Si ganamos, si perdemos, si algo nos sobra, si algo falta, si estamos decepcionados, si alcanzamos un logro importante, si nos fue bien, si nos fue mal. Cualquier pretexto es bueno para levantar una copa o vaso de algún licor. Y en una celebración, fiesta, caída o como quiera llamárselo, el elemento alcohol es infaltable. De hecho que no haya, es mal visto, o en todo caso muy raro. No distingue clases sociales, género o edad. Quizá algunos se sujetan a sus creencias religiosas y hay que respetarlos; pero es un punto aparte. De ahí en más, el factor alcohol está asociado a nuestra costumbre.
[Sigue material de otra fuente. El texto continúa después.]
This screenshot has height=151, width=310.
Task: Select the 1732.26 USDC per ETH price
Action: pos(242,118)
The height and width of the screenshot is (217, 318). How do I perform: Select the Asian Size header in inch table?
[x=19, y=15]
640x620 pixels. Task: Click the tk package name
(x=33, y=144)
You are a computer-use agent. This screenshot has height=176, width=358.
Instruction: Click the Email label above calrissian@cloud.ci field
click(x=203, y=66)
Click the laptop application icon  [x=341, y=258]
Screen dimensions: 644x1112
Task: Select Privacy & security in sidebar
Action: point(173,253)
¿Por qué lo hacemos? Su sabor no es del todo agradable. Probablemente solo como acompañamiento de algunas comidas explote su verdadero gusto, pero de ahí en más es amargo y pasa un buen tiempo fermentándose para su consumo. Como ya se dijo antes, los motivos sobran. Si preguntásemos a las personas, por qué se consume, nadie tendría una razón convincente. Pero entre la juventud y por qué no entre muchos adultos maduros, hay una causa singular: el trastorno de personalidad que otorga el licor en ciertas dosis. Curioso como una sencilla y corta cadena que combina químicamente átomos de carbono, hidrógeno y oxígeno nos puede alterar tanto.
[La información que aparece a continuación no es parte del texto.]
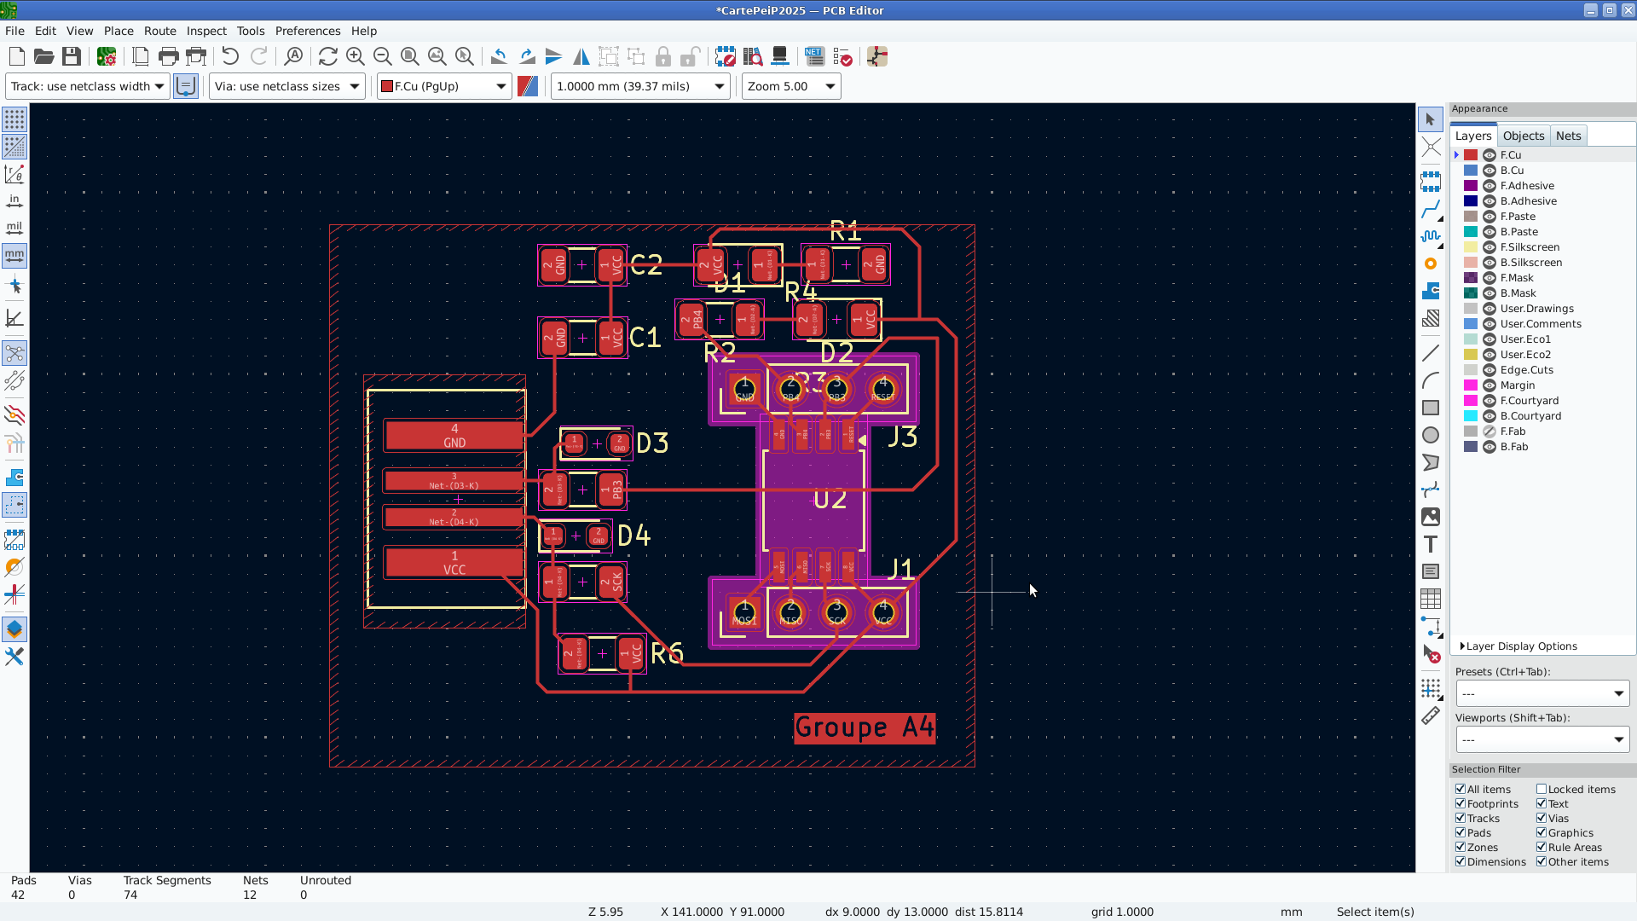Open Board Setup icon in toolbar
1637x921 pixels.
(107, 57)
Y sí. El alcohol de que nos cambia, nos cambia. Perdemos la percepción normal de cómo vemos las cosas, perdemos la sensibilidad motriz, la noción de cercanía de los objetos, etc. ¿Y qué ganamos? Pues al parecer liberación. Pude sonar absurdo, pero es cierto. Cuando consumimos licor tenemos una especie de apertura momentánea de nuestro “yo interno”, al que no le importa el qué dirán, el que se vuelve un hombre o mujer “capaces de todo”, donde su voluntad está supeditada a sus instintos primarios, a las bajas pasiones, como que saca parte de nuestra esencia oculta. Que no se malinterprete; no he dicho que para ser nosotros mismos hay que beber alcohol. Simplemente es un coadyuvante para que ciertas personas se quiten la máscara con la que andan cotidianamente, es su pase a revelar parte de sí. Mucha gente dice lo que siente, piensa o hace durante una sesión de alcohol. Se sienten más capaces de hacerlo y por un momento se despojan de la vergüenza.
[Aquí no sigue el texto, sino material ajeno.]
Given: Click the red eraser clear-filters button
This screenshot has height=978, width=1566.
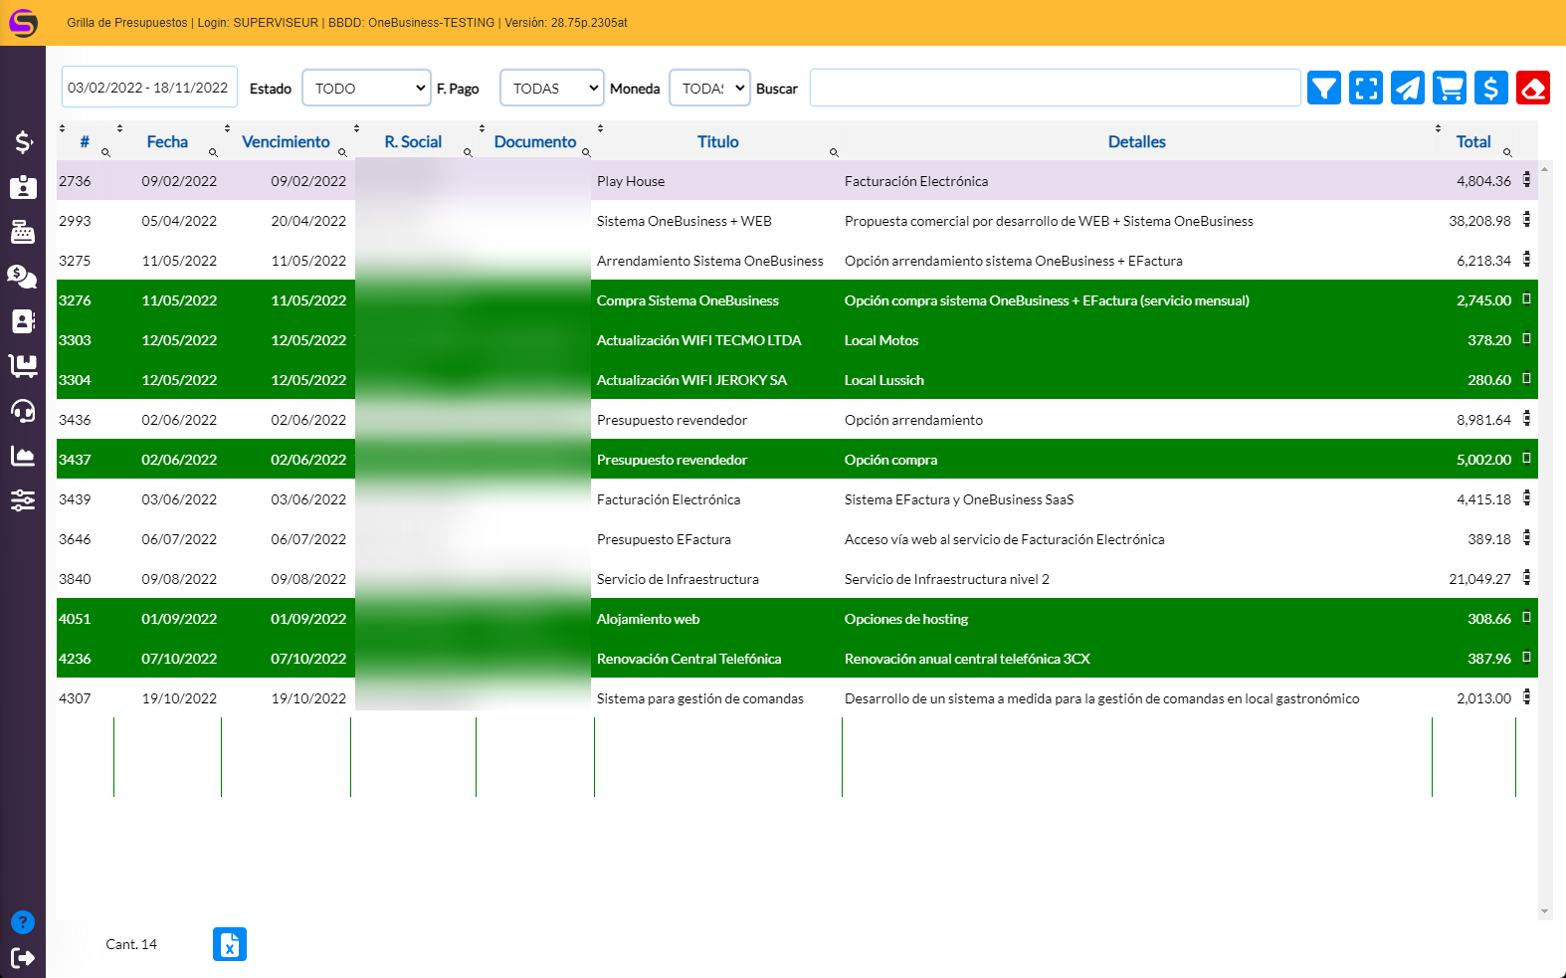Looking at the screenshot, I should point(1532,89).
Bien o mal, el licor ha estado presente durante toda la historia en esta y la mayoría de sociedades, salvo puntuales y respetables excepciones. En la nuestra nos vemos abocados a su consumo desde edades relativamente tempranas y no hacerlo en signo de debilidad a los ojos de los grupos sociales. Sin embargo hay que ser firme, si es que esa ha sido nuestra decisión, sin dejarnos llevar por la corriente.  De todas formas, el alcohol tiene su particularidad: ha sido y será, el lubricante social por excelencia.